Still no reply. Alice’s hands that have just been working with needle and thread effortlessly, grabs on the hem of my jacket, almost as if jerking it.

“Ah, crap, sorry,” I smack my lips. “A smidge nosey there, wasn’t I?”

She gives me a strange look. Her arched eyebrows furrow, straining her eyes as if studying me. But very soon, the skeptical demeanor is gone. She smiles softly and threads her needle through the buttonhole.

“Over a dozen people, Alexei,” she says. “They all have their own rooms. I usually stay in mine, and there are some rooms located by the corridor, but they are always locked so I cannot enter. The corridor was large enough for two people to sprint alongside each other, and from the beginning to the end of the corridor there were about ten doors. At the end of the hallway was a large iron gate, locked by electronic code, and I was never allowed to step beyond that gate. And on the other end of the hallway was the director’s Wondrous Office.” Her eyes seem to light up as she speaks the name.
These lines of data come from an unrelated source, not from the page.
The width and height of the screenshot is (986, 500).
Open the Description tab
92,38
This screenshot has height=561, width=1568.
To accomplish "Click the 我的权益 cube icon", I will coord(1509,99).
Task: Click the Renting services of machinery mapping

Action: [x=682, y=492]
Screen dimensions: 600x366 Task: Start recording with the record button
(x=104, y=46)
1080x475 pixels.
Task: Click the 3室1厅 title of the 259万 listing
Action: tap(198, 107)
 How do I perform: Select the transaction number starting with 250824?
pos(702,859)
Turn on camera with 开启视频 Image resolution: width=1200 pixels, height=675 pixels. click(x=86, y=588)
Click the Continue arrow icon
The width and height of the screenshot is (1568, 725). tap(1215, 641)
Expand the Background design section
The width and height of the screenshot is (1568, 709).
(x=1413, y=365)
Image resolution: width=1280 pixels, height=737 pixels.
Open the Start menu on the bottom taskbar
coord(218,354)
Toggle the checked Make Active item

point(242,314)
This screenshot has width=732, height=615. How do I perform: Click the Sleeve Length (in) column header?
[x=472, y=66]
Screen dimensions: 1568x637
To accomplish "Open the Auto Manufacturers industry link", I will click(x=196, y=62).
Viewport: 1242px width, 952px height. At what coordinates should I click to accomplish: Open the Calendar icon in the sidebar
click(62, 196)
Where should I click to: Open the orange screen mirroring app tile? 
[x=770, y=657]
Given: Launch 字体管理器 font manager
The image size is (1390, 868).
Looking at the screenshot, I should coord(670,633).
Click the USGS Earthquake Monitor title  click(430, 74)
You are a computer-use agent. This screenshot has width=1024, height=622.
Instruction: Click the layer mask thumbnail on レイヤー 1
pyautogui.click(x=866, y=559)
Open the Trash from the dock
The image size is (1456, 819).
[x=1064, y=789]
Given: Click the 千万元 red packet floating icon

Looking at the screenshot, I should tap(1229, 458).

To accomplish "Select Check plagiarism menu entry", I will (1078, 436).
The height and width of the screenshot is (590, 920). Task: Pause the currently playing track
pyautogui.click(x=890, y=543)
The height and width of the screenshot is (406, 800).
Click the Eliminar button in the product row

Damn. I didn’t expect nearly as much information. “Wondrous office? What is it?”

“It’s . . . um . . . It’s hard to explain.”

“Try your best.”

“I will try, but now is not the time.”

“Oh, okay then.”

I can’t say I’m not curious, but I fight back the natural urge to press her for more. It’s important that Alice believes me. There are things that you can’t gain back once you’ve lost them, like trust, or your kidney.

But one way or another, I believe her. Top priority target—that was what they labeled her as when they handed me the file for her case. The word Rank S—the highest possible rank—was written in that file for the mission to capture her.

This woman should always be the one who I need to stay a safe distance from, to be wary of, to subdue if required. But right now, I’m sitting next to her on the sofa, letting her hold a sharp pointed needle above my lungs without any precaution.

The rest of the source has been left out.